Selected extract:
· · · · ·

Skip to main content

Introduction

Welcome to ARGO Monitoring#

Measuring and Monitoring the Availability and Reliability of Electronic Infrastructures#

The electronic infrastructure availability / reliability monitoring service is designed for Service Level Monitoring, for medium and large infrastructures. It monitors the status, availability and reliability of services provided by electronic infrastructures with moderate to high complexity. It supports flexible development models and modular design, allowing easy communication with external systems (such as CMDBs, Service Catalogs, etc.). The service allows the creation of multiple reports using profiles (profiles are different ways and filters of organizing and displaying the services and their service components), which are defined by the client (e.g. for managing SLAs, operations, etc.). When calculating reports (using big data management technologies) the service takes into account a number of external factors, such as specific service parameters, scheduled or unscheduled downtime, etc.

How it works#

There are several things to consider when monitoring a Service. The more complex a system gets, the harder it gets to monitor. The ARGO Monitoring follows a plan for solving these kinds of challenges and provides an easy path to gain powerful insights. The ARGO Monitoring service starts monitoring the service by checking its liveness /health of the service. The main focus though is to check the availability and reliability of the services as well as groups of services by simulating the actions that the respective user would do interacting with it. For instance, in the case of a file transfer server (FTP), the service tries to transfer, save and delete a file in the server. These tests are performed at regular random intervals (e.g. every hour or 15 minutes) and their results are recorded to be included in the measuring of the availability and reliability of the service. The service supports different profiles for creating the topology and grouping of services and the algorithm for calculating the availability and reliability of services.

· · · · ·

Material shown:

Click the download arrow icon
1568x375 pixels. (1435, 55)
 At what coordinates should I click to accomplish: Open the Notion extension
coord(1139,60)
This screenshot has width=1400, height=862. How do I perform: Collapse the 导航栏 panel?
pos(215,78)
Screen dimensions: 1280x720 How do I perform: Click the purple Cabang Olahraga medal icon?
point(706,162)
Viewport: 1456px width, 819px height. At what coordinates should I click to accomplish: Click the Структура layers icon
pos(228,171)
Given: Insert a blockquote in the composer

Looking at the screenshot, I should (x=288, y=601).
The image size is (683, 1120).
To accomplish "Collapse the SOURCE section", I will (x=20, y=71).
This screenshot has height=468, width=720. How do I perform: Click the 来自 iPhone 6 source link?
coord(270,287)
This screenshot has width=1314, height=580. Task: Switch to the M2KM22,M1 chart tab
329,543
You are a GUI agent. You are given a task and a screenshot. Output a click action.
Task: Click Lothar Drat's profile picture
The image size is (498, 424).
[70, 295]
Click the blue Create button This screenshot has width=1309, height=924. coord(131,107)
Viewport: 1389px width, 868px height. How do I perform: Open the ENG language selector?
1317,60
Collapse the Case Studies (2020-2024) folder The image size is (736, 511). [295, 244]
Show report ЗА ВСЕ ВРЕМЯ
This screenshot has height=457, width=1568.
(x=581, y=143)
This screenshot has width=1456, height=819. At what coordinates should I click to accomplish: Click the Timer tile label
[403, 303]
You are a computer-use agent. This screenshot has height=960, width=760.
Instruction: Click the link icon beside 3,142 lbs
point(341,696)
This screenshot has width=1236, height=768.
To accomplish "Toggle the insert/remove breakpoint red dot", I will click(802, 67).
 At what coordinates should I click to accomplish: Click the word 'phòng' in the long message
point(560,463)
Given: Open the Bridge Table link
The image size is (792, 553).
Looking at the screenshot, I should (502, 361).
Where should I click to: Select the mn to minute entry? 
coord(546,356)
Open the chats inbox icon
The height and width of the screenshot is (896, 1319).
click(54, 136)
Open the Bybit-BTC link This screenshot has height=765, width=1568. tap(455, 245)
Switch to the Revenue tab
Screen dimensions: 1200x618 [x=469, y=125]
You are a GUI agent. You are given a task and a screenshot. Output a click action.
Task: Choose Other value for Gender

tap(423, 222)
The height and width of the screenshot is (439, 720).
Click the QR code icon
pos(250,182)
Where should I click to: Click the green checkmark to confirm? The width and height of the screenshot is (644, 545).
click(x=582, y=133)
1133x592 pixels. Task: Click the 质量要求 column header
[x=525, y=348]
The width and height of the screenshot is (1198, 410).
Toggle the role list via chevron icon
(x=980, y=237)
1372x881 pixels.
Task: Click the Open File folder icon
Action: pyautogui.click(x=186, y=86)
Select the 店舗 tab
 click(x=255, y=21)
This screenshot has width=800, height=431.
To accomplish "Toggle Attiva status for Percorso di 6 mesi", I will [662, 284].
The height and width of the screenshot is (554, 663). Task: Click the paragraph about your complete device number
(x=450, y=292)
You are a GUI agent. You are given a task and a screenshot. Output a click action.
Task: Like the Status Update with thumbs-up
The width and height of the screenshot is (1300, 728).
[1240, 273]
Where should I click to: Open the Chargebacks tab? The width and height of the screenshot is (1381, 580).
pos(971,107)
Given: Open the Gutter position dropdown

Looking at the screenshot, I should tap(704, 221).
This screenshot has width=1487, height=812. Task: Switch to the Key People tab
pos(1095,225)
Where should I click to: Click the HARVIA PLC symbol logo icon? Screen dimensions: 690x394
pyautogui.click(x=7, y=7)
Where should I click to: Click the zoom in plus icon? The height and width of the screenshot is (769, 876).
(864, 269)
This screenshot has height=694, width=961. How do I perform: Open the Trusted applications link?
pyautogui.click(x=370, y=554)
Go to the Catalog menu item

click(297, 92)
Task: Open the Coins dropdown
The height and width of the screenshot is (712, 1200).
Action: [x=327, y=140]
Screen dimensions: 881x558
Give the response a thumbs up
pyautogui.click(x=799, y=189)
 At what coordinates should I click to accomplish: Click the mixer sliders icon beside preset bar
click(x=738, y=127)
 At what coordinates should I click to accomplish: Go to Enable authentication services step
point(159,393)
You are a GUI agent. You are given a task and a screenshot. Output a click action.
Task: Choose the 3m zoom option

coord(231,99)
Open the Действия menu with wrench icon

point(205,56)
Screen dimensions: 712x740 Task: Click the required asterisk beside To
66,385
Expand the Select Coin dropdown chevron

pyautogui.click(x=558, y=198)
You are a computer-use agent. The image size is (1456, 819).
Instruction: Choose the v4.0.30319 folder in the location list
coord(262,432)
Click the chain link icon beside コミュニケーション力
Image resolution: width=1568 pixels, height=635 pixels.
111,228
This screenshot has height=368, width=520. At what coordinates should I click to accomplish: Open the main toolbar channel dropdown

· · · · ·

Short exercise 1: According to the ARGO Monitoring introduction above, what does the service try to do when it tests a file transfer server (FTP)?
Short exercise 2: Carry on the ARGO Monitoring introduction above, starting after its final sentence.

Task answer 1: It tries to transfer, save and delete a file in the server.

Task answer 2:
The calculations are done in big data management and processing infrastructures (use of apache flink platform) which provide results both in real time and their correction at regular intervals. The service publishes the results of its calculations in real time, thus allowing the creation of a control panel of the status of the services (through a special interface that has been created) and provides the possibility of timely notification (alerts via email as well as SMS and slack messages) of administrators in case to detect an error. Argo monitoring provides a modern and comprehensive web-ui in which users can easily view details and results (status results and a/r scores) on items monitored. Users can navigate through the different layers of topology (groups, services, endpoints) and with various levels of granularity (monthly, daily, etc…)